One of the funniest moments of my momhood was when I opened the dishwasher to find my toddler’s soaking wet but very clean shoes in the dishrack. I had told him to put them away so they wouldn’t get dirty. In his mind that meant the dishwasher. How could I argue with that? It was our first mutual belly laugh, and I will always smile when I think of it. Still, if my friend had walked in at exactly that moment I would have blushed and shut the dishwasher with a slam. Bye bye, happy memory. Hello, imagined social stigma.
I’ve also been in the unhappy position of being the more perfect one. My friend’s house is very cluttered with memorabilia, furniture, books, and photos from her late grandmother’s house. Somewhere underneath that is a layer of stuff from her kids, and under that are her own yearbooks and clothes that used to fit and actual vinyl albums that she can’t play any more but hates to part with. Her house has the pleasant musty smell of an antique shop mixed with grape juice. It’s cozy and welcoming, the place I always picture when I want to curl up with tea and a good book. But in that imagined picture, I am always alone, because when I visit, she is a whirlwind of rearranging and dusting and apologizing, and somehow we always end up drinking diet coke and freezing outside at the rusty patio table. My presence makes her feel bad, and that makes me feel bad. So she comes to my house instead, where she can feel imperfect in a different way, and I, again, can feel bad.
Isn’t it weird that we’re each haunted by the same ghost? Picture June Cleaver in her stiff bouffant, laughing maniacally and pointing at every dropped sock, shedding cat, and spot of ketchup. For a ghost, she sure is loud. But remember: she is a lower-case-c cleaver. And “cleave” has two meanings. One is to join with, as in the traditional wedding vows “cleave unto her husband.” But the other is to split or divide from, as in hack in half with a meat cleaver, preferably with great force and possibly homicidal thoughts, wearing a butcher’s apron over torn jeans and bare feet.

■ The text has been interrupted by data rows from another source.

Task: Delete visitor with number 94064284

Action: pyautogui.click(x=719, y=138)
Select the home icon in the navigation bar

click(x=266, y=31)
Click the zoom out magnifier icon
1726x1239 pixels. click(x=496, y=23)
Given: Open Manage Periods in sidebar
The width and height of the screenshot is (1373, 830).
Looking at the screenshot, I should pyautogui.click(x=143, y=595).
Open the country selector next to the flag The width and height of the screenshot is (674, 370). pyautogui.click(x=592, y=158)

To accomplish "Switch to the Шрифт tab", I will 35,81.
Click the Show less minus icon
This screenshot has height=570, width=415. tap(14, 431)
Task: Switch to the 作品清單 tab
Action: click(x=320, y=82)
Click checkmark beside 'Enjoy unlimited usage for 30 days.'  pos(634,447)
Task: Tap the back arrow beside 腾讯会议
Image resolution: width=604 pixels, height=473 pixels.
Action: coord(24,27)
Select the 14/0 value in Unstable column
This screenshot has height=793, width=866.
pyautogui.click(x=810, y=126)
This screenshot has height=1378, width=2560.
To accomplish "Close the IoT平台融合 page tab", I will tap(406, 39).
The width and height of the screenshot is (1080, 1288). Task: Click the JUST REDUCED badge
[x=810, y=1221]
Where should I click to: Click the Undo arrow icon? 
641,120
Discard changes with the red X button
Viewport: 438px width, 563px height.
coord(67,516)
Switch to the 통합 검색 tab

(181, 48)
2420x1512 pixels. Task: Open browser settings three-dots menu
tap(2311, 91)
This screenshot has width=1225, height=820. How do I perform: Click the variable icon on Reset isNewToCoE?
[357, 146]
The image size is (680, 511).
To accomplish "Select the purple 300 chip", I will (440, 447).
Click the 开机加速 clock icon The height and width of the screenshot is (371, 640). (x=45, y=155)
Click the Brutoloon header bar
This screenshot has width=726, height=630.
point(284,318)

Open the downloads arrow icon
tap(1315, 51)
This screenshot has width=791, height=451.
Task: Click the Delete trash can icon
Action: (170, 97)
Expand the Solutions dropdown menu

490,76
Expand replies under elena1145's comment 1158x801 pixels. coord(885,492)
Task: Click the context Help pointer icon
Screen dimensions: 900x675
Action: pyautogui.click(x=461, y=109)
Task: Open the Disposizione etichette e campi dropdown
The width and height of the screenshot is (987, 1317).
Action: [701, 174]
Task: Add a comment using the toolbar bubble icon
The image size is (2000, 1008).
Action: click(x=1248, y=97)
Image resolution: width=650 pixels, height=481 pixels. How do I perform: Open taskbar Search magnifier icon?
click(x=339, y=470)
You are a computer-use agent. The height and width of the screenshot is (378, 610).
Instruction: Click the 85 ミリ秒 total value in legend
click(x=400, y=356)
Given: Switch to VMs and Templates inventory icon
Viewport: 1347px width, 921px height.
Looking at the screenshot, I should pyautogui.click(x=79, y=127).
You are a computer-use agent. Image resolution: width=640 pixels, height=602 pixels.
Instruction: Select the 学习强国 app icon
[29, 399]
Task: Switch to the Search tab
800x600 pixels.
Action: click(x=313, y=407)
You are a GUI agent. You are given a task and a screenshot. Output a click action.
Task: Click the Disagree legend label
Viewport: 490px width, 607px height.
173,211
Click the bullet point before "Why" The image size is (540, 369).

I would invite you to cleave away from June Cleaver. Remove yourself. She isn’t real, and neither is the perfection that she represents. When she pops up with her white gloves and Chiclet teeth, hand her a mop and banish her to the laundry room while you leave your cereal bowl in the sink, blow bubbles with your kids, and let the dog jump on the couch. It will take practice, but when you relax into your life and enjoy every dusty corner of it, your family will, too. And so will your friends, even the organic vegetarians with plastic-wrapped couches and putting green lawns. Offer them a cup of tea, and when they ask to see your record collection, dig it out and reminisce about the good old days, when houses were meant to be lived in, kids were allowed to be kids, and June Cleaver was nothing more than a TV character.